Bundesrichterin LaShann DeArcy Hall ordnete am 11. August die Inhaftierung von Deniro Laster an, nachdem sie seine Kaution im laufenden NBA-Wettfall widerrufen hatte. Die Entscheidung folgt der Behauptung, dass Laster die vom Gericht angeordneten Kontaktverbote mit Mitangeklagten und möglichen Zeugen verletzt habe.
Freigabebedingungen und Gerichtsverfahren
Staatsanwälte gaben an, dass Laster direkt Personen kontaktiert habe, die vom Kontaktverbot erfasst seien, und versucht habe, einen Zeugen zu einschüchtern, indem er Rat-Emojis auf Instagram geteilt habe.
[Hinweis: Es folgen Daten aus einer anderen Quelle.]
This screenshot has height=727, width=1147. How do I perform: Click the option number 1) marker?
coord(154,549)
Der stellvertretende US-Justizbeamte David Berman charakterisierte das Verhalten als „ganz und gar widerwärtig“. Der Verteidiger Corcoran wies darauf hin, dass eine der kontaktierten Personen nicht explizit auf der Kontaktverbot-Liste aufgeführt sei, doch das Gericht klärte, dass solche Anordnungen im Allgemeinen erfordern, dass alle Kommunikationen über die Rechtsvertreter laufen. Richterin Hall lehnte auch die Verteidigungsposition ab, dass ein Kautionsergänzungsentscheid nur nach einer erneuten Festnahme erfolgen solle.Die rechtlichen Verfahren betreffen den ehemaligen Miami-Heat-Guard Terry Rozier und drehen sich um ein Spiel der Charlotte Hornets im März 2023. Die Staatsanwaltschaft wirft vor, dass Rozier Laster im Voraus Details über seinen geplanten frühen Ausstieg mitgeteilt habe, der diese Informationen anschließend an Sportwetter weitergeleitet habe.
Diese Personen tätigten daraufhin Wetten auf die statistische Leistung von Rozier, wobei die beiden Angeklagten angeblich eine Zahlungsvereinbarung in Höhe von 70.000 US-Dollar getroffen haben.